Your task: Omit all images, then repeat exactly the lines below from the one containing "The height and width of the screenshot is (476, 868)." through the one containing "The image size is (840, 625).", both ends included.

(Records from a data source)
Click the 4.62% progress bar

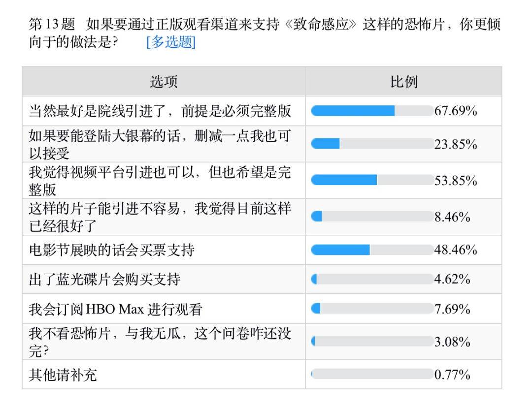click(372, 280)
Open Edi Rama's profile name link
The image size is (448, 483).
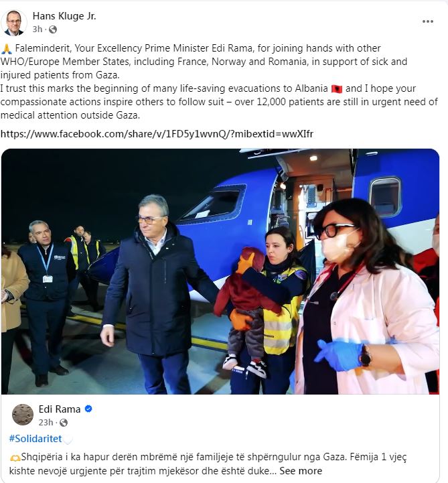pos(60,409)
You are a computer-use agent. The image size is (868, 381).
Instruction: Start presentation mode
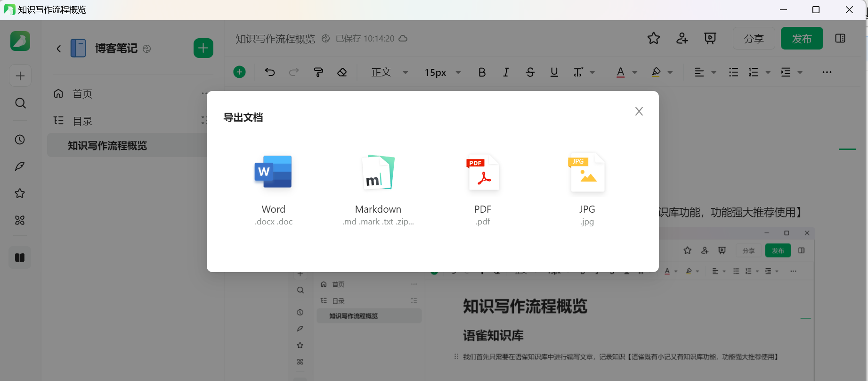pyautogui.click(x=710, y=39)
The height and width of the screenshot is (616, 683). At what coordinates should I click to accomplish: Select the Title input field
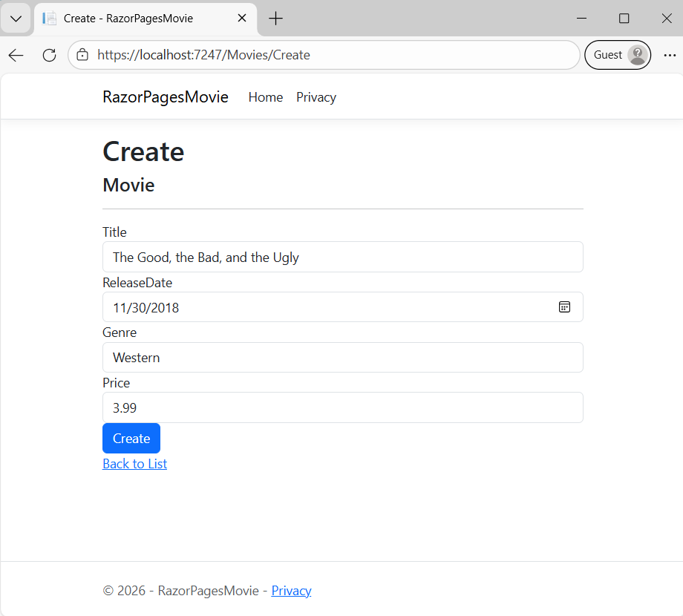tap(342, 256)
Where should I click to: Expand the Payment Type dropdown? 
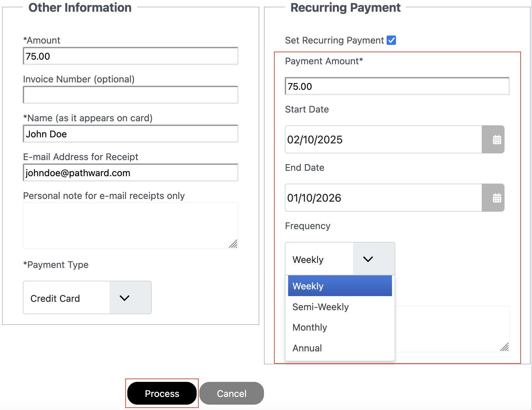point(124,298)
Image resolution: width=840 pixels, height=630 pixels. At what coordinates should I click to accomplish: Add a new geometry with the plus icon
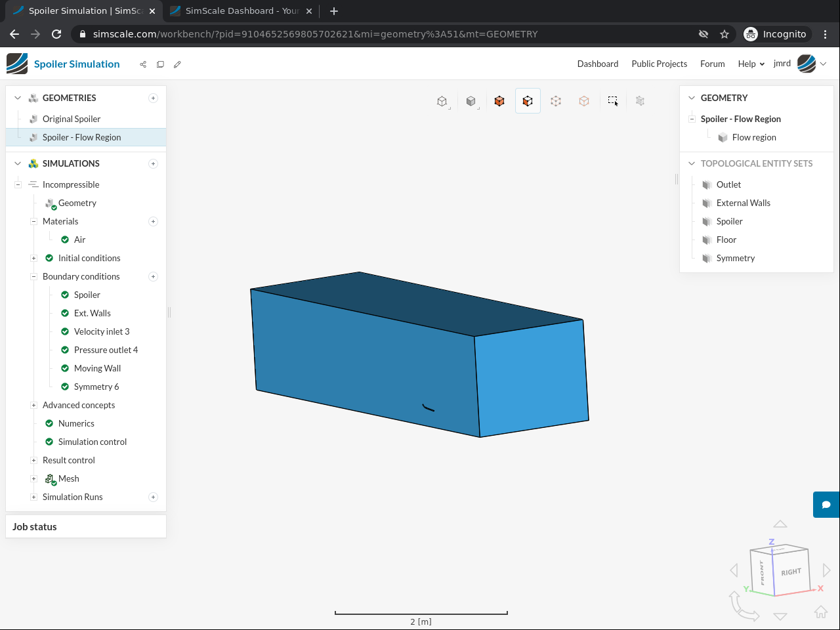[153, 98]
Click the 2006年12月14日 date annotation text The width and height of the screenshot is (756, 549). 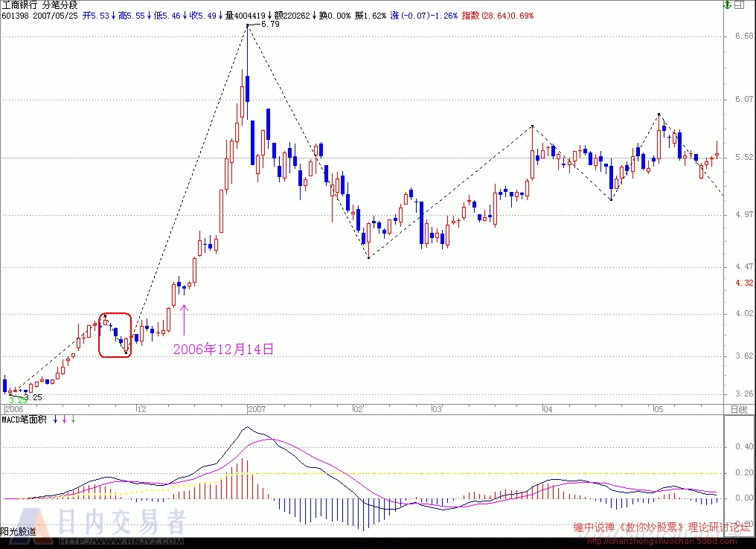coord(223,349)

==

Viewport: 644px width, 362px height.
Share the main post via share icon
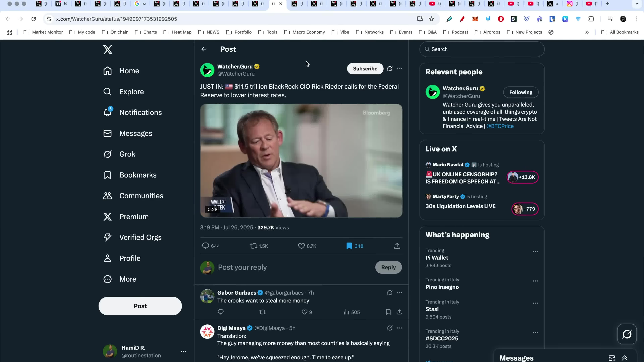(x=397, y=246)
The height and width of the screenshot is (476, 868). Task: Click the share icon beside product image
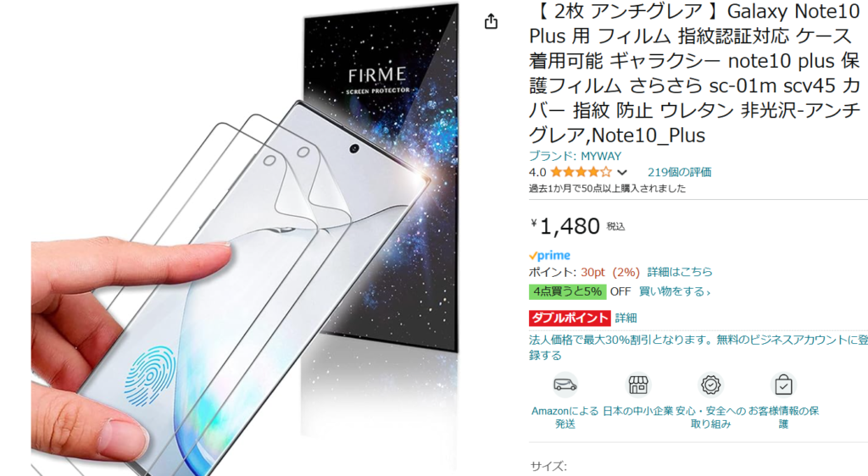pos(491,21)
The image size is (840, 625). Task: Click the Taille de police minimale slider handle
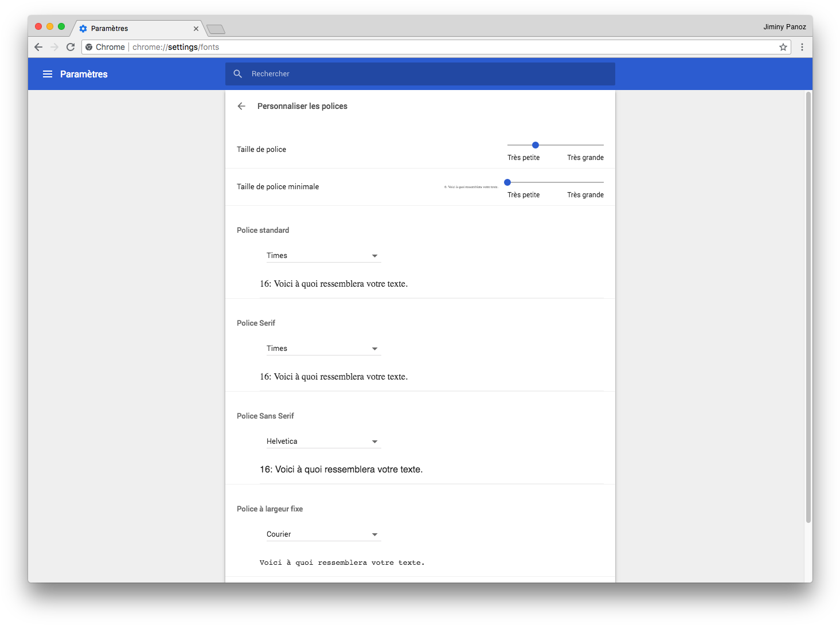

Solution to this problem:
The height and width of the screenshot is (476, 868). Task: Click the share icon beside product image
pos(491,21)
The image size is (840, 625). Task: Click the Taille de police minimale slider handle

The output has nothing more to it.